Where is our ‘liberal’ mainstream media on reports of Karl Rove meeting with Georgian President Mikheil Saakashvili, soon after the Georgian leader met with Condoleezza Rice in July. Hello?…Any curiosity? The White House has denied that Rice gave a green light to the impulsive Georgian president. Ah, but I remember all those color-coded "threat" warnings being raised and "high profile" terror arrests that went nowhere during the 2004 campaign. They succeeded in scaring enough people to make it a close enough election to steal.

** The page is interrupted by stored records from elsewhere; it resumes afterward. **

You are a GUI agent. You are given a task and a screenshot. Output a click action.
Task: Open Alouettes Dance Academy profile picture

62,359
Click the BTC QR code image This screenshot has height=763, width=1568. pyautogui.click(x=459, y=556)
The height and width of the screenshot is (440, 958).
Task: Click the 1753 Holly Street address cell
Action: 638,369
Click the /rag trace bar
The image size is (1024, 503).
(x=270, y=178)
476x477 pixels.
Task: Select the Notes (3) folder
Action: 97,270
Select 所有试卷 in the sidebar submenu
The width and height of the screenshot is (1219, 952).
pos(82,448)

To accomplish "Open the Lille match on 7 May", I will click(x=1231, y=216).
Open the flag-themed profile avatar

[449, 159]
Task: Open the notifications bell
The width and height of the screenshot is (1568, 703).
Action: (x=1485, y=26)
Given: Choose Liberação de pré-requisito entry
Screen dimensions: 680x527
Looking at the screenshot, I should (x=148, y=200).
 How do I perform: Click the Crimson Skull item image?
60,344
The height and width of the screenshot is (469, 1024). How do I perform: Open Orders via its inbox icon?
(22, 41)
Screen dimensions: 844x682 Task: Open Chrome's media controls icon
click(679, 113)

McCain could win just because enough voters won’t cast a ballot for a black man, but the oligarchy apparently isn’t taking any chances. As usual, the national interests of the United States are cast aside.

American theocracy

In his book, American Theocracy, Kevin Phillips wrote about the new phenomenon of fundamentalist religion in driving American policy, including U.S. military adventures in "the Middle Eastern Bible lands." He goes on: "The
rapture, end-times, and Armageddon hucksters in the United States rank
with any Shiite ayatollahs, and the last two presidential elections
mark the transformation of the GOP into the first religious party in
U.S. history."

That this remains true was clear from President-elect McCain’s kissing of Rick Warren’s ring at the suburban megachurch over the weekend, to the rapturous applause of the Orange County "conservative" congregation. The "maverick," in his desperate effort to get elected, mouthed all the Republican culture war theocratic platitudes. "Paris is worth a mass," as Henry of Navarre said. Now it comes out that McCain may have violated the "cone of silence" and known in advance the questions to be asked. That Obama went into this hostile environment at all is to be commended, I suppose. That he gave thoughtful answers will not help him at all with the anti-intellectual, know-nothing "Southernized" (to use Phillips’ word) American electorate.

I write "I suppose" about Obama because of those stubborn words in Article VI of the Constitution: "…no religious test shall ever be required as a qualification to any office or public trust under the United States."